**Passage shown**
-------
Key Insights
- Britvic's estimated fair value is UK£9.99 based on 2 Stage Free Cash Flow to Equity
- Britvic's UK£8.93 share price indicates it is trading at similar levels as its fair value estimate
- Our fair value estimate is 3.1% higher than Britvic's analyst price target of UK£9.69
Today we'll do a simple run through of a valuation method used to estimate the attractiveness of Britvic plc (LON:BVIC) as an investment opportunity by estimating the company's future cash flows and discounting them to their present value. We will use the Discounted Cash Flow (DCF) model on this occasion. Before you think you won't be able to understand it, just read on! It's actually much less complex than you'd imagine.
We generally believe that a company's value is the present value of all of the cash it will generate in the future. However, a DCF is just one valuation metric among many, and it is not without flaws. Anyone interested in learning a bit more about intrinsic value should have a read of the Simply Wall St analysis model.
See our latest analysis for Britvic
What's The Estimated Valuation?
We're using the 2-stage growth model, which simply means we take in account two stages of company's growth. In the initial period the company may have a higher growth rate and the second stage is usually assumed to have a stable growth rate. To start off with, we need to estimate the next ten years of cash flows. Where possible we use analyst estimates, but when these aren't available we extrapolate the previous free cash flow (FCF) from the last estimate or reported value. We assume companies with shrinking free cash flow will slow their rate of shrinkage, and that companies with growing free cash flow will see their growth rate slow, over this period. We do this to reflect that growth tends to slow more in the early years than it does in later years.
A DCF is all about the idea that a dollar in the future is less valuable than a dollar today, and so the sum of these future cash flows is then discounted to today's value:
10-year free cash flow (FCF) estimate
2023 | 2024 | 2025 | 2026 | 2027 | 2028 | 2029 | 2030 | 2031 | 2032 | |
Levered FCF (£, Millions) | UK£123.7m | UK£140.0m | UK£153.2m | UK£154.9m | UK£156.6m | UK£158.4m | UK£160.3m | UK£162.3m | UK£164.2m | UK£166.2m |
Growth Rate Estimate Source | Analyst x7 | Analyst x7 | Analyst x7 | Est @ 1.09% | Est @ 1.13% | Est @ 1.17% | Est @ 1.19% | Est @ 1.20% | Est @ 1.21% | Est @ 1.22% |
Present Value (£, Millions) Discounted @ 6.9% | UK£116 | UK£122 | UK£125 | UK£118 | UK£112 | UK£106 | UK£100 | UK£94.9 | UK£89.8 | UK£85.0 |
("Est" = FCF growth rate estimated by Simply Wall St)
Present Value of 10-year Cash Flow (PVCF) = UK£1.1b
We now need to calculate the Terminal Value, which accounts for all the future cash flows after this ten year period. For a number of reasons a very conservative growth rate is used that cannot exceed that of a country's GDP growth. In this case we have used the 5-year average of the 10-year government bond yield (1.2%) to estimate future growth. In the same way as with the 10-year 'growth' period, we discount future cash flows to today's value, using a cost of equity of 6.9%.
-------
**Material to process**
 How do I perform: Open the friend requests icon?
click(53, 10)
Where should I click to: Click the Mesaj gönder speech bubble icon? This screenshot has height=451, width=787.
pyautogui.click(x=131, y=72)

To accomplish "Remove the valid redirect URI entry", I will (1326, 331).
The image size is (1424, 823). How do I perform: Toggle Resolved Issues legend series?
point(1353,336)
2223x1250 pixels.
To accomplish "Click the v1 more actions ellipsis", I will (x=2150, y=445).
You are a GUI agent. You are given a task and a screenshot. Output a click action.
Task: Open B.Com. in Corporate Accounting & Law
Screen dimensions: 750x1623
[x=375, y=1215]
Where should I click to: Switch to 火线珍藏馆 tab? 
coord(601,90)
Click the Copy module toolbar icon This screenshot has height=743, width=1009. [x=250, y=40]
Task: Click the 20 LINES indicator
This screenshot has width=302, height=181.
-------
**Requests**
a) Please summarize the Britvic valuation passage in two sentences.
b) Format the rows from the line containing "The image size" through the end of the rows as a JSON list of strings, one string per line, with blank lines left out.

**Answers**
a) Britvic's fair value is estimated at UK£9.99 using a two-stage Discounted Cash Flow model, which puts its UK£8.93 share price at similar levels to that estimate. Ten years of levered free cash flow are projected and discounted at a cost of equity of 6.9% to a present value of UK£1.1b, and a terminal value is then calculated using a 1.2% growth rate taken from the 5-year average of the 10-year government bond yield.

b)
[
  "The image size is (1424, 823). How do I perform: Toggle Resolved Issues legend series?",
  "point(1353,336)",
  "2223x1250 pixels.",
  "To accomplish \"Click the v1 more actions ellipsis\", I will (x=2150, y=445).",
  "You are a GUI agent. You are given a task and a screenshot. Output a click action.",
  "Task: Open B.Com. in Corporate Accounting & Law",
  "Screen dimensions: 750x1623",
  "[x=375, y=1215]",
  "Where should I click to: Switch to 火线珍藏馆 tab? ",
  "coord(601,90)",
  "Click the Copy module toolbar icon This screenshot has height=743, width=1009. [x=250, y=40]",
  "Task: Click the 20 LINES indicator",
  "This screenshot has width=302, height=181."
]